Continuity and solutions
Maternity and child health clinic services, birth preparation classes included, have been a part of basic healthcare in Finland, while childbirth has been categorised as specialised medical care. This has led to problems with the continuity of the care. Maternity clinics have their own nurses, the delivery is handled by a midwife – and there can even be several if the delivery takes a lot of time – and after the delivery, there’s yet another nurse to be met.
In autumn 2022, researchers Hanna Castrén-Niemi and Annika Järvelin working in the Biodesign Finland programme observed everyday work at maternity and child health clinics for three weeks. They are now applying for funding for two projects that took shape during the period.
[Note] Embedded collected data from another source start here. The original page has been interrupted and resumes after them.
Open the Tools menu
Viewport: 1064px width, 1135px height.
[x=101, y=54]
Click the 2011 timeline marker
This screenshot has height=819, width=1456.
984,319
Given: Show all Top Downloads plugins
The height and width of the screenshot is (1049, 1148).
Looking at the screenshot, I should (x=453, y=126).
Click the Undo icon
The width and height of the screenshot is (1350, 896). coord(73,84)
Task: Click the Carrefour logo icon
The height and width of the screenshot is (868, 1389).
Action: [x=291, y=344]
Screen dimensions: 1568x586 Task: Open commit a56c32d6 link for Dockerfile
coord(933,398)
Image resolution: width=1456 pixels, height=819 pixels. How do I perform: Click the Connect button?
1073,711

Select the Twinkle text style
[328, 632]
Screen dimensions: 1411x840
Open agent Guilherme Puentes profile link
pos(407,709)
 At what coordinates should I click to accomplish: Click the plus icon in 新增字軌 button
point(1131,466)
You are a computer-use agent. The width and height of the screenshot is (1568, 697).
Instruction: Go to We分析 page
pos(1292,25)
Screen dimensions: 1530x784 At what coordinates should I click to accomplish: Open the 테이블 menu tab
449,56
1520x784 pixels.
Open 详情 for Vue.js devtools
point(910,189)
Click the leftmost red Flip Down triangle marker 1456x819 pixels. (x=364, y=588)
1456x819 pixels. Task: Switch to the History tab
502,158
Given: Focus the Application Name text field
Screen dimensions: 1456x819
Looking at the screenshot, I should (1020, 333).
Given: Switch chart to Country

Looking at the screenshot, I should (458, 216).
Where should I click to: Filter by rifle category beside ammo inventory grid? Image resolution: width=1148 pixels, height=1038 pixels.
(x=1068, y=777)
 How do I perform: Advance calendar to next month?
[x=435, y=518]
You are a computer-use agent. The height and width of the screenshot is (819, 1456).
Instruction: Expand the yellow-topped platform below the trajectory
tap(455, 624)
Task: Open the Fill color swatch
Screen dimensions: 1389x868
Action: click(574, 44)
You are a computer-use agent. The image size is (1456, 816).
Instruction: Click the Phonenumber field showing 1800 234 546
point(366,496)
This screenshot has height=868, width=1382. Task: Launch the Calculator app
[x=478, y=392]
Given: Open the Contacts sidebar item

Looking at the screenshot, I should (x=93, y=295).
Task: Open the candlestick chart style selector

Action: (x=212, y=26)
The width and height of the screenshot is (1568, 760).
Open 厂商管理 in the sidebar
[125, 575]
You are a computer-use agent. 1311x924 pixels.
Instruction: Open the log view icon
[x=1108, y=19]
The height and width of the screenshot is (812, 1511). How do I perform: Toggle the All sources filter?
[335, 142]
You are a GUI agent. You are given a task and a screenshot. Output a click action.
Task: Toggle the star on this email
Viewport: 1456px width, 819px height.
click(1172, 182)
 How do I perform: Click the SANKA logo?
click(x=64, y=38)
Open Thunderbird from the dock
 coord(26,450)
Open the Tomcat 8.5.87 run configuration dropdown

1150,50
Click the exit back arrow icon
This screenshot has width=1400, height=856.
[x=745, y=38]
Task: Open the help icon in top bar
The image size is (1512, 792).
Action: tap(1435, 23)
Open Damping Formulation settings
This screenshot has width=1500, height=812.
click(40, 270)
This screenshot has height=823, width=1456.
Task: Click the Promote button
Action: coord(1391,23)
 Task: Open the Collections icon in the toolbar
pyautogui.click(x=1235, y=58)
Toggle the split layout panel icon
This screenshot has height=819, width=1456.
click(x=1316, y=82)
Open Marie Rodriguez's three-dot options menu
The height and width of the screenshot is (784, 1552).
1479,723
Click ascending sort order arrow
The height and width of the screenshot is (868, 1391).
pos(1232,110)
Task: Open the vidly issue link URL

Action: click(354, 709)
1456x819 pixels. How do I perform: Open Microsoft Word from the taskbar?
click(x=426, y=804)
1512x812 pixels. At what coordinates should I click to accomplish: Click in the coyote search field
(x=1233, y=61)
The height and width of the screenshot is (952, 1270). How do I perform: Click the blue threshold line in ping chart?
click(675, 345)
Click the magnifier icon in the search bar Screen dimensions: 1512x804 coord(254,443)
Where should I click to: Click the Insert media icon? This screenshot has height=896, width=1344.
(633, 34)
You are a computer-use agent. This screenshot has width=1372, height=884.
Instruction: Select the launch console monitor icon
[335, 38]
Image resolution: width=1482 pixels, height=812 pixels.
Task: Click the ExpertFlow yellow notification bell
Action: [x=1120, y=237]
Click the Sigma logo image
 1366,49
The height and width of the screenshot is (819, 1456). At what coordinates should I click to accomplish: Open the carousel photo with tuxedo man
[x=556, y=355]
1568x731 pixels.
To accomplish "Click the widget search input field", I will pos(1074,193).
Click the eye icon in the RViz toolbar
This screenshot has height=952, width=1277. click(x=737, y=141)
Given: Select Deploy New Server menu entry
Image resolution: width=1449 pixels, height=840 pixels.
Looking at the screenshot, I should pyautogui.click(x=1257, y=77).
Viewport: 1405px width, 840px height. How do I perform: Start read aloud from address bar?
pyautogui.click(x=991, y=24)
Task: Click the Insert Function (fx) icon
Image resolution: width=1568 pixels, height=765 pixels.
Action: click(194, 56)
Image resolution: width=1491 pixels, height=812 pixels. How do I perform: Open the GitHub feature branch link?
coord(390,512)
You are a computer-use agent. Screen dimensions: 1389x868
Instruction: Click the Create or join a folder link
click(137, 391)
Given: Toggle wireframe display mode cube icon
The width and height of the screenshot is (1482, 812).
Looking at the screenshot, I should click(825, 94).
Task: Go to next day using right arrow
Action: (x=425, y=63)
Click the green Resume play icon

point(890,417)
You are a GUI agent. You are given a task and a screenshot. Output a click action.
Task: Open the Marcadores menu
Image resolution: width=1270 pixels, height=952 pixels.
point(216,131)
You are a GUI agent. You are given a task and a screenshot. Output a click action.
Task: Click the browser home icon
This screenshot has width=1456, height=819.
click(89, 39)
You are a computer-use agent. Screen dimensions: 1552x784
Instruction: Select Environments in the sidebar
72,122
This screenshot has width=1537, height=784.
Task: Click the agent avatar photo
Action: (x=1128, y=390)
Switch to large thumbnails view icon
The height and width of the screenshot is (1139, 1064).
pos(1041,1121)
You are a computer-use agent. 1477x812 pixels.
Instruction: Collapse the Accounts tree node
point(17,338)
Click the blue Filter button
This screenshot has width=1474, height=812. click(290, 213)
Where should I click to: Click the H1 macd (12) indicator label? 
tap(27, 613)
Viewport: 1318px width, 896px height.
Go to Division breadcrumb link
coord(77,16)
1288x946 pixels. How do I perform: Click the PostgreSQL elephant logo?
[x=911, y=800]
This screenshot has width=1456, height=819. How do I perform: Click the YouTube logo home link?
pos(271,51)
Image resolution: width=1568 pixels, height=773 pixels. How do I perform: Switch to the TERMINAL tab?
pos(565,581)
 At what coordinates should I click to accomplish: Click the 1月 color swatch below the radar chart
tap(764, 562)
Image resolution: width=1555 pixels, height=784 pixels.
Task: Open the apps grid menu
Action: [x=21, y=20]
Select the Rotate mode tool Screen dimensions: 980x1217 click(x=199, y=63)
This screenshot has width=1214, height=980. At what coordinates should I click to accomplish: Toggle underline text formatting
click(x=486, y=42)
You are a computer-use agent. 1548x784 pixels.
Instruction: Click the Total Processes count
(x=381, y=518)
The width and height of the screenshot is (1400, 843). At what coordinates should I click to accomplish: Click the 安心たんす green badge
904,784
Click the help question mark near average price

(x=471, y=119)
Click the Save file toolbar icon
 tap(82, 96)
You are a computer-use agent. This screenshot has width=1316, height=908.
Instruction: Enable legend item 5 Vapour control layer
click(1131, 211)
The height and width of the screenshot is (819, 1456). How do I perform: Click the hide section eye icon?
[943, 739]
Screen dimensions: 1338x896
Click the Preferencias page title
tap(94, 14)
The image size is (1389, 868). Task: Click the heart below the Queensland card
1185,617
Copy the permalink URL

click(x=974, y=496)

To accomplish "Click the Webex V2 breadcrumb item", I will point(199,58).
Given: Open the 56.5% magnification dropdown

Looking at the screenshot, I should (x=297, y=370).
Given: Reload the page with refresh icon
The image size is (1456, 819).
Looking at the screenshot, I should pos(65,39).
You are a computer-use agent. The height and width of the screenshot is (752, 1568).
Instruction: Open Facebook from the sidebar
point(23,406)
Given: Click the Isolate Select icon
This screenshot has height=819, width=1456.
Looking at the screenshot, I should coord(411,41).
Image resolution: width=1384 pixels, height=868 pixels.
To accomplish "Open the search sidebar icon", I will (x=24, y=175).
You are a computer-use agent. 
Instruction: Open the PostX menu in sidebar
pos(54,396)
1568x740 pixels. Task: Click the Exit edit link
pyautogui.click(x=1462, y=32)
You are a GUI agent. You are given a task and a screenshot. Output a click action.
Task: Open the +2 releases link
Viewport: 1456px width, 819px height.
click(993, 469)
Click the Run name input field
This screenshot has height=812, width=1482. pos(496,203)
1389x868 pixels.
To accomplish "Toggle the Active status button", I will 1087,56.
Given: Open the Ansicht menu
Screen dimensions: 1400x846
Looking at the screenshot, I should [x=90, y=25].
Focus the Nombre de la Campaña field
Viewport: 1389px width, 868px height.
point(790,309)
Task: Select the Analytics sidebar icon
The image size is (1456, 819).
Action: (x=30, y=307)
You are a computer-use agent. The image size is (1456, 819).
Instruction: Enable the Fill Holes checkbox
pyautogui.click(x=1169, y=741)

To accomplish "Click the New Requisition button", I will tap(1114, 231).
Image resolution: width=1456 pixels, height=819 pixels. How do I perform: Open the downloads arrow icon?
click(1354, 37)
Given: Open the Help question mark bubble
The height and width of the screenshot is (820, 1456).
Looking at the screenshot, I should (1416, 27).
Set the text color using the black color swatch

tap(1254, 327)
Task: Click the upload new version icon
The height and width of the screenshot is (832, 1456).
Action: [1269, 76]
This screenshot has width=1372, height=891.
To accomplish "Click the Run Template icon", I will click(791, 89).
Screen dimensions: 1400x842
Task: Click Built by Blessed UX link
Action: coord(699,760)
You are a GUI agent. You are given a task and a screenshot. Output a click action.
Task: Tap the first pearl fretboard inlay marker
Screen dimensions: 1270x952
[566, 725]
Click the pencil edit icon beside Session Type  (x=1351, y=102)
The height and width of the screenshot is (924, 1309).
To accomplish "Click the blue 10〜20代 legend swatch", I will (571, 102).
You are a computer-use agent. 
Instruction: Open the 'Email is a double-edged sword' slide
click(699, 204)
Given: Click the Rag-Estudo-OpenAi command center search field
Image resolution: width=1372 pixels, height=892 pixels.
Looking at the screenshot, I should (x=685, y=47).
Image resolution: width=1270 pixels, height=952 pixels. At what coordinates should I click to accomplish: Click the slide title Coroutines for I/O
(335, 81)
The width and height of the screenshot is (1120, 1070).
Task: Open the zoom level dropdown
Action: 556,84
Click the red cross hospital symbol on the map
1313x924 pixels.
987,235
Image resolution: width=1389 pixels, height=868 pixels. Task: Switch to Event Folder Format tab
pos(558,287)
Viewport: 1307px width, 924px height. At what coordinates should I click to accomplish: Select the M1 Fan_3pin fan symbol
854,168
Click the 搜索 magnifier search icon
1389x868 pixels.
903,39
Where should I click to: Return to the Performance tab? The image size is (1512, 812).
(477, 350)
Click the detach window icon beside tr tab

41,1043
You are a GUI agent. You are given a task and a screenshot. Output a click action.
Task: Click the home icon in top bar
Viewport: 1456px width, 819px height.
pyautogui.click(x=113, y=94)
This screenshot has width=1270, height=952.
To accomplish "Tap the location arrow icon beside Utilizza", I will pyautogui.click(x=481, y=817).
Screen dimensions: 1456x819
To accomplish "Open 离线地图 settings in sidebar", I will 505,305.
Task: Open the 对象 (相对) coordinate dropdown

A project led by Castrén-Niemi aims to seek solutions to optimised labour induction and mothers’ improved childbirth experiences. Coordinated by Järvelin, another project examines possible ways to better identify and alleviate fear of childbirth.
According to the Finnish Institute for Health and Welfare (THL), the share of induced births has been on a clear rise for several years, and the same applies to the number of diagnosed cases of fear of childbirth.
‘The clinics are unable to adequately screen for customers who need help with depression or fear of childbirth, for example. If people are left to cope on their own, they lose their trust in the clinics,’ Järvelin notes.
Too much information, too many wires
Annika Järvelin says that scattered information is currently one of the challenges at maternity and child health clinics. This may also impact one’s experience of their own parenthood.
‘As the volume of information increases, parents’ trust in their own capabilities may deteriorate.’
The technological solutions used today do not convince the researchers: they may undermine the childbirth experience. For example, the outdated ultrasound scanners used at the clinics may even increase unnecessary hospital visits during pregnancy.
‘All the wires and other technology occupy a major role, which may limit the parturient’s movement during childbirth, for example. This, in turn, has a direct impact on the progress of the labour. Discreet, such as wireless, technology would respect the person in labour,’ Marjaana Siivola says.